▸ EXTRACTED TEXT:
I've been using Thunderbird as my default Windows email client for
several months now, and it has broken me away permanently from my
beloved Eudora. I never responded
to the siren call of Outlook and still only use that if I have no
choice. But Eudora was groaning under the weight of a well thought out
folder tree and filtering combo, effectively refused to let me read
mail while downloading (it would basically hang whenever it would
filter something, which seemed to be always), wanted to charge me for
its anti-spam components--and then kept telling me it couldn't serve
its ads anymore (on a freaking DSL connection with no ad-blocking apps
in sight)!
Thunderbird does an adequate job of filtering spam from the get-go
(with very rare false positives), and gives you a one-click "This is
spam" button to manually remove the rest. It has never complained about
the number of folders I have or the filters that service them, and I
can always read mail. Never hangs up. I wish the newsreader would let
you select multiple headlines for download from a newsgroup (a habit
I've retained from the offline-newsreader days that I see no reason to
break), but otherwise I just love it to bits.

▸ DATA BLOCK:
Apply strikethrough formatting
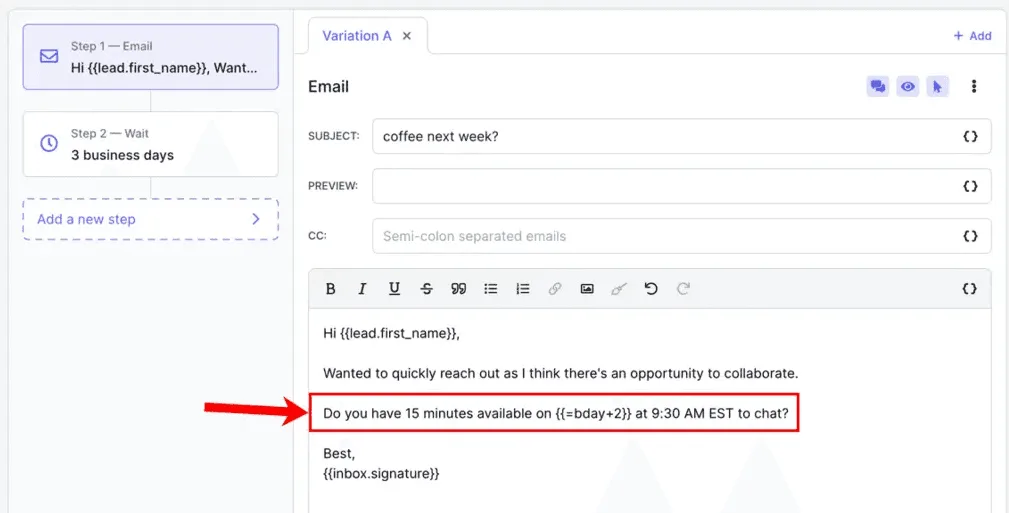The image size is (1009, 513). tap(427, 289)

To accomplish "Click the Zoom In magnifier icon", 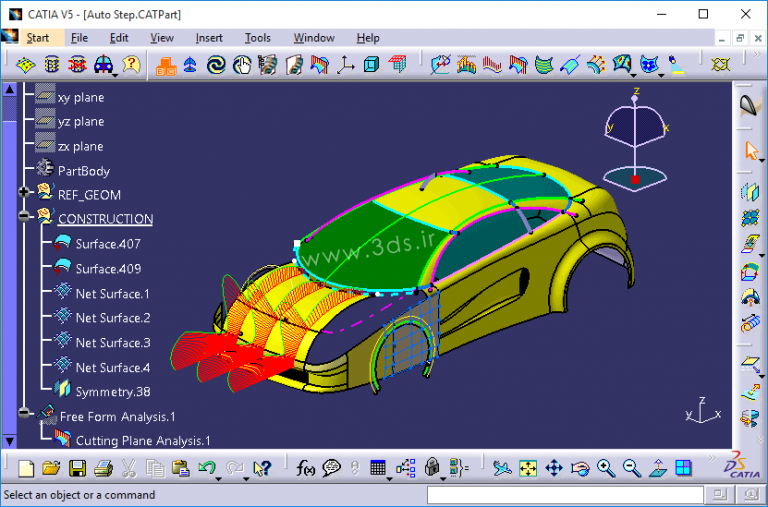I will [x=606, y=468].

▸ PROBLEM TO SOLVE:
Please transcribe the Thunderbird passage from "Thunderbird does an" up to and including "it to bits.".

▸ RESULT FOR THIS EXERCISE:
Thunderbird does an adequate job of filtering spam from the get-go
(with very rare false positives), and gives you a one-click "This is
spam" button to manually remove the rest. It has never complained about
the number of folders I have or the filters that service them, and I
can always read mail. Never hangs up. I wish the newsreader would let
you select multiple headlines for download from a newsgroup (a habit
I've retained from the offline-newsreader days that I see no reason to
break), but otherwise I just love it to bits.